Cyclists and skateboarders on the campus have to follow a certain set of rules that are stated in Texas state law and enforced by the campus police. Both modes of transportation are available to students on campus and have their own advantages and drawbacks.
“We enforce Texas state law,” Dan Williams, police chief, said. “People on skateboards are considered pedestrians. Here at the university we have carried that a little step further in specifically defining what a skateboarder is, and what a rollerblader is.”
Skateboards have become an easy means of on campus transportation as well as not having to find a place for a bike or a car makes the more desirable to students. Skateboards here are only allowed to be used to get from point a to point b, and not used for tricks, jumping curbs and jumping up and down steps. They are required to stay on the sidewalk when it is provided and against traffic when it is not. The use of skateboards on campus is a relatively new form of transportation in getting from one class to the next.
“When I came here five years ago you could not ride a skateboard on campus,” Williams said. “About three years ago a group of students wrote up a draft that went up through the Student Government Association, through Administrative Council and to the Board of Regents and got the policies changed to where they could.”
From the returning popularity of skateboards, the regulations have been modified and continue to be modified as the campus finds new problems with allowing them. Skateboarders do not always follow the laws set in place that define them as pedestrians.
“It was fine for a while but it really seems like in the last year and a half we’re seeing more students who want to ride them out in the middle of the roadway,” Williams said. “If we continue to see that, then I suspect we as a university would take some measures to come up with some more specific regulations.”

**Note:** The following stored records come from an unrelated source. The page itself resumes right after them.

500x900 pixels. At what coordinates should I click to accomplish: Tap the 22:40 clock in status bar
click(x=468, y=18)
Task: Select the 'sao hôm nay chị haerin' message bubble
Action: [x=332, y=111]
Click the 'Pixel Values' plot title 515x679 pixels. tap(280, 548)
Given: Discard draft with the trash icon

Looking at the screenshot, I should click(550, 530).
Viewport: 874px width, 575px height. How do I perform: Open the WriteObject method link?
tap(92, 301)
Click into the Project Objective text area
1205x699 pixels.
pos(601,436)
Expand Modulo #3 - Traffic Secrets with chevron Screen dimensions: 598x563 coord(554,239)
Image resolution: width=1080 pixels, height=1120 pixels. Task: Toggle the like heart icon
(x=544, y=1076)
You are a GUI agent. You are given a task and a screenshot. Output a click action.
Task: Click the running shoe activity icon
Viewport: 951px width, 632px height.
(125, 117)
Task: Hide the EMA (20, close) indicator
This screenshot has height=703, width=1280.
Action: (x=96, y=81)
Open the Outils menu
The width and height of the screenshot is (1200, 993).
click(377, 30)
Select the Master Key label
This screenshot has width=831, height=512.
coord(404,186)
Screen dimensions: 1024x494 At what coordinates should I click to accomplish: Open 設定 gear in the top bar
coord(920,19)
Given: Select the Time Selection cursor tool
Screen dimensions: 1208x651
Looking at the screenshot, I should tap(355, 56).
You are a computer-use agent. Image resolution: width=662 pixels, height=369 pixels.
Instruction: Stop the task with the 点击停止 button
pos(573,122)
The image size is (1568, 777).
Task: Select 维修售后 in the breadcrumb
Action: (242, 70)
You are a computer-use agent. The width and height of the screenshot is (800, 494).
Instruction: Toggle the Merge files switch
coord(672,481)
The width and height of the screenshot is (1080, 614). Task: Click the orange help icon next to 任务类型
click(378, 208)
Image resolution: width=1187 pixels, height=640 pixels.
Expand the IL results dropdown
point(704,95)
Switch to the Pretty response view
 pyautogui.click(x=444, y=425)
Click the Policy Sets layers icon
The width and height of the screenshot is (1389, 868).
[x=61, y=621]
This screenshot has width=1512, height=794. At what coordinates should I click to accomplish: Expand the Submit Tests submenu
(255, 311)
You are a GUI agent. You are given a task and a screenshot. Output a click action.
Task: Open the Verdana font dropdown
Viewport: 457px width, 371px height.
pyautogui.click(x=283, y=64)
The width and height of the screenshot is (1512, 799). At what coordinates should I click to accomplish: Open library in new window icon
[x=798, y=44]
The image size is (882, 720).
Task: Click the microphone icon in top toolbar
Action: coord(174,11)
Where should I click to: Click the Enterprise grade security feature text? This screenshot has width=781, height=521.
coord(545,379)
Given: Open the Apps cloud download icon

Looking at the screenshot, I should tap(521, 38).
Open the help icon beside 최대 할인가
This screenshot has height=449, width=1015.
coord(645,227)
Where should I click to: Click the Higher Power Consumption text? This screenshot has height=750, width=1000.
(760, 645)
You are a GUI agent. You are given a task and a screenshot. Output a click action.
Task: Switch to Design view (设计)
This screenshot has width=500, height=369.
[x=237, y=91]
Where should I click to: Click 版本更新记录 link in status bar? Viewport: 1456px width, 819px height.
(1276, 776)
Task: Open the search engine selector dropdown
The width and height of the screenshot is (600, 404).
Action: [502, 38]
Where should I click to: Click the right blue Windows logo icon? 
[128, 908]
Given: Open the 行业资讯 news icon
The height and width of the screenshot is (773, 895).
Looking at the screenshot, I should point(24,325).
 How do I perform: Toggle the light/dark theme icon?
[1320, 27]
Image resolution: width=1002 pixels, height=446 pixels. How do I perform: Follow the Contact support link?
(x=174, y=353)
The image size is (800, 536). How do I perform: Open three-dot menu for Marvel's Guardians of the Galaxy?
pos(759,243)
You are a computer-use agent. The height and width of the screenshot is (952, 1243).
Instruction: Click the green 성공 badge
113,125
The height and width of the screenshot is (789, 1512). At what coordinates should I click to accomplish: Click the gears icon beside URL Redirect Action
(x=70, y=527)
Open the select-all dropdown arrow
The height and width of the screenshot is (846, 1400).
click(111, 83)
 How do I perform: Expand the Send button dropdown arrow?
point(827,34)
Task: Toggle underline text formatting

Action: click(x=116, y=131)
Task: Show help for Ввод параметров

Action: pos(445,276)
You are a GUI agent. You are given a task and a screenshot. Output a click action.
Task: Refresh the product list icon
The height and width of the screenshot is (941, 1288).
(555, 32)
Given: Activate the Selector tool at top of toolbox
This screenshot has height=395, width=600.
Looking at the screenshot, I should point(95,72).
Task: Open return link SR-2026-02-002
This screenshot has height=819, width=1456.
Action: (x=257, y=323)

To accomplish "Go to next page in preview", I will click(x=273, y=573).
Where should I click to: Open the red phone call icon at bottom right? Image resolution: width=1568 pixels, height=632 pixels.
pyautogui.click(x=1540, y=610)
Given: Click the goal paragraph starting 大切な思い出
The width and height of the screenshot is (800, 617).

Cyclists on the other hand have to obey the laws of traffic just as vehicles do. They have to keep to the curb and ride with traffic while only having two abreast. The campus police will not pull a cyclist over as long as he or she is using common sense and being safe.
“I don’t see that many cyclists breaking the law,” Williams said. “We don’t have a ton of students that ride bikes all over. They ride them on occasion, but not all day every day. Right now I don’t see a big need to push that issue and I don’t see a big problem with the bikes at all.”
Even though most cyclists follow the rules around campus, students said using them are not always easy. Some universities are awarded by the Bicycle Friendly University program for having bikeable campuses that make using a bike much more easily.
“When it comes to going to places in the mornings, especially during classes, it’s hard,” Diego Gomez mechanical engineering freshmen said, “There’s a lot of people on the sidewalks and there’s a lot of cars so there’s not really any locations to ride your bike and to be able to get to and from places.”